Ihr „neuer Werkzeugkasten“ sind nicht Hammer und Meißel, sondern Instagram, flexible Arbeitszeitmodelle und ein modernes Onboarding-Konzept. Der Erfolg des IT-Quereinsteigers hängt nicht von seinem Abschluss ab, sondern von seiner Fähigkeit, sich schnell neue Skills anzueignen und sich auf eine neue Kultur einzulassen. Genau das Gleiche gilt für Sie als Ausbilder. Ihr Meisterbrief ist das Fundament, aber Ihre Bereitschaft, neue Recruiting-Methoden zu lernen und anzuwenden, entscheidet über Ihre Zukunft.

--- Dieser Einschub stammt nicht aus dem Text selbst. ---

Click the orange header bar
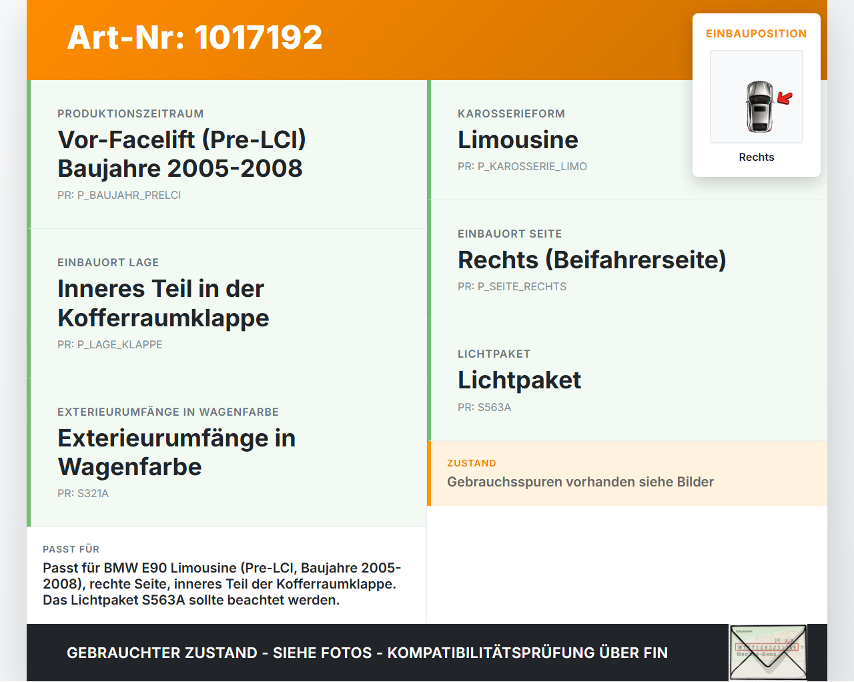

Sehen Sie sich selbst als Pionier, der eine Brücke zwischen der traditionellen Welt des Handwerks und der digitalen Welt der nächsten Generation baut. Dieser „Quereinstieg“ in die Rolle eines modernen Ausbildungs-Marketers ist die anspruchsvollste, aber auch lohnendste Aufgabe. Es ist der Weg, um nicht nur einzelne Lehrstellen zu besetzen, sondern die Zukunft Ihres gesamten Betriebs zu sichern.
Beginnen Sie noch heute damit, eine dieser Strategien in Ihrem Betrieb umzusetzen. Testen Sie ein flexibles Arbeitszeitmodell, drehen Sie Ihr erstes TikTok-Video oder laden Sie zu einem digitalen Elternabend ein. Der erste Schritt ist der wichtigste, um im Wettbewerb um die besten Talente wieder die Führung zu übernehmen.